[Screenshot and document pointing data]

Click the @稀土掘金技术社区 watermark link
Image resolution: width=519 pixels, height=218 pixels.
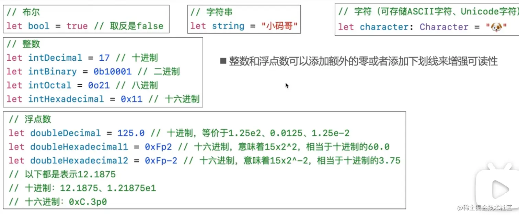point(484,208)
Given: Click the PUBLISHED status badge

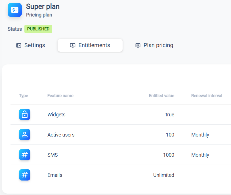Looking at the screenshot, I should (x=38, y=29).
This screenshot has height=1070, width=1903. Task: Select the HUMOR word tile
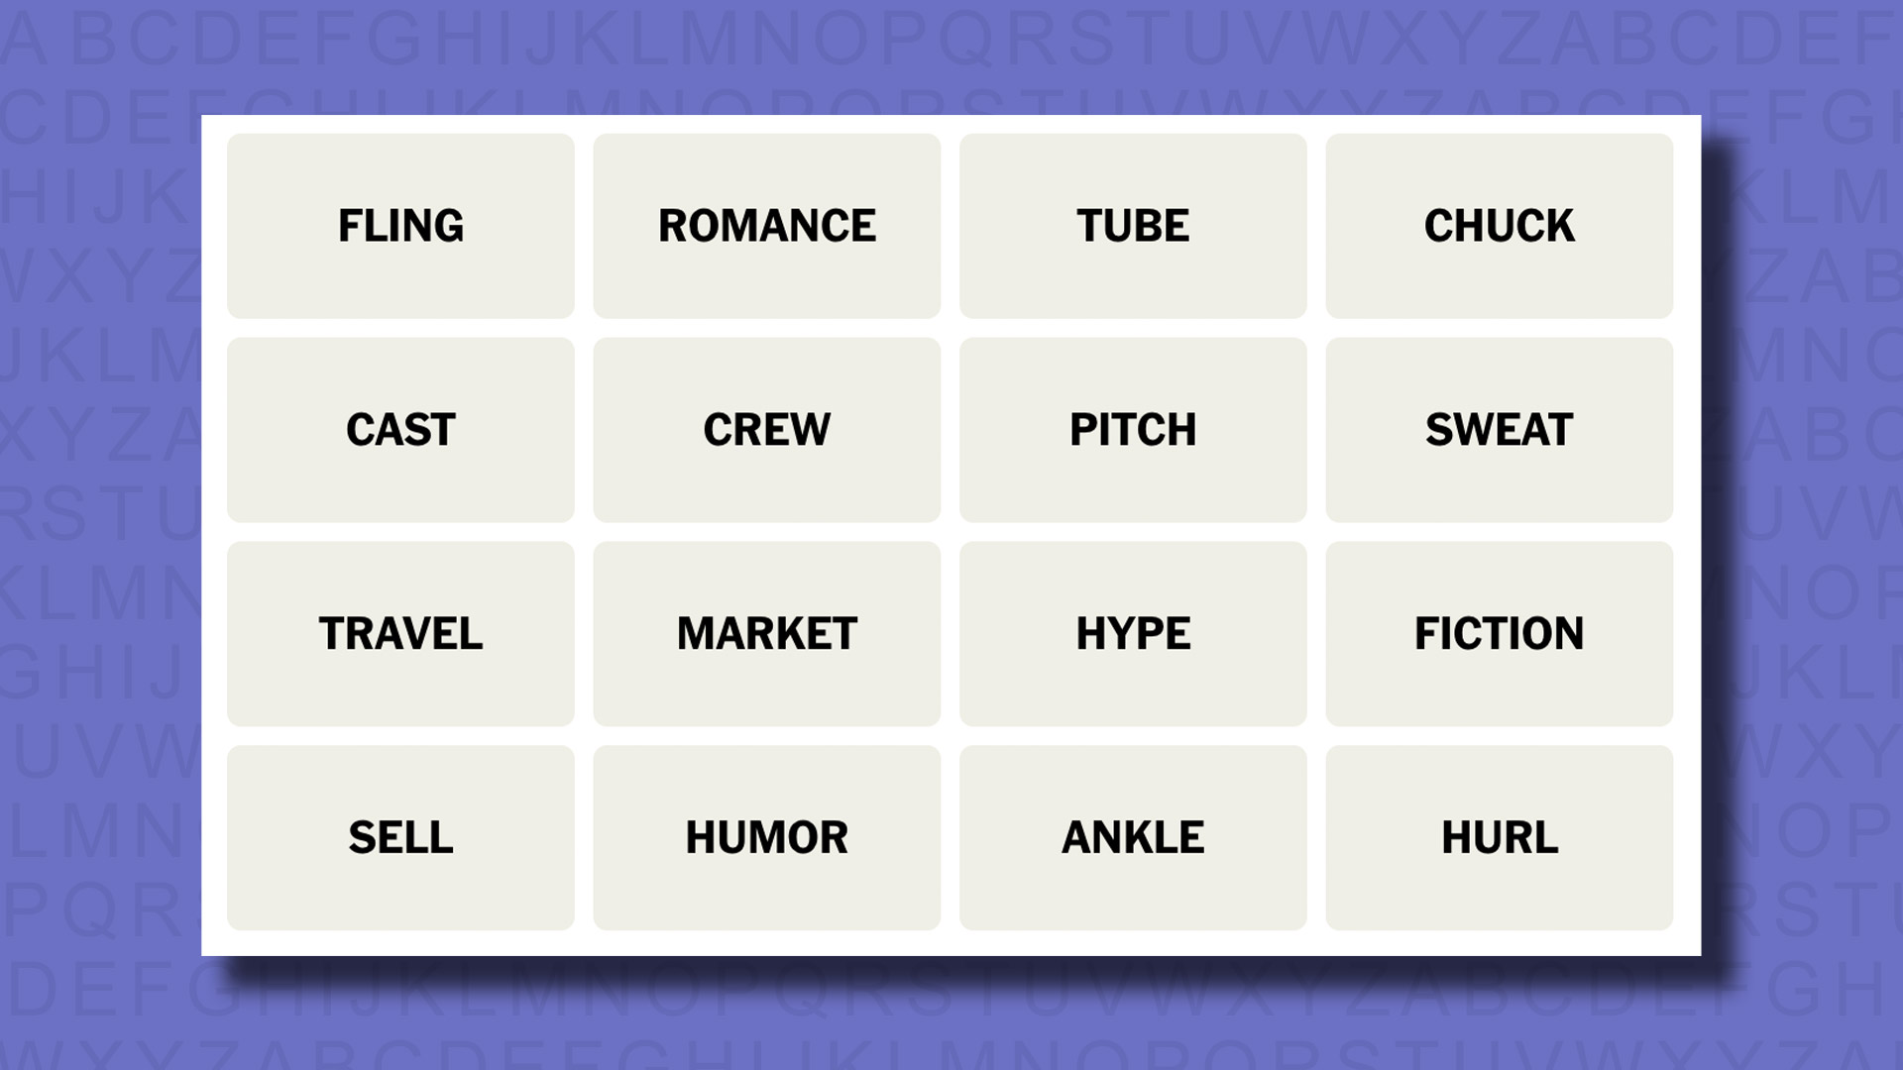click(766, 837)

## Problem statement
Convert the records above into a two-column CSV with the headers "text" and "answer", one row per record, placing each value in its own quoted field and replacing line breaks with spaces. Leave the pictures out of the output.

## Final result
text,answer
"Click the @稀土掘金技术社区 watermark link Image resolution: width=519 pixels, height=218 pixels.","point(484,208)"
"Given: Click the PUBLISHED status badge","Looking at the screenshot, I should (x=38, y=29)."
"This screenshot has height=1070, width=1903. Task: Select the HUMOR word tile","click(766, 837)"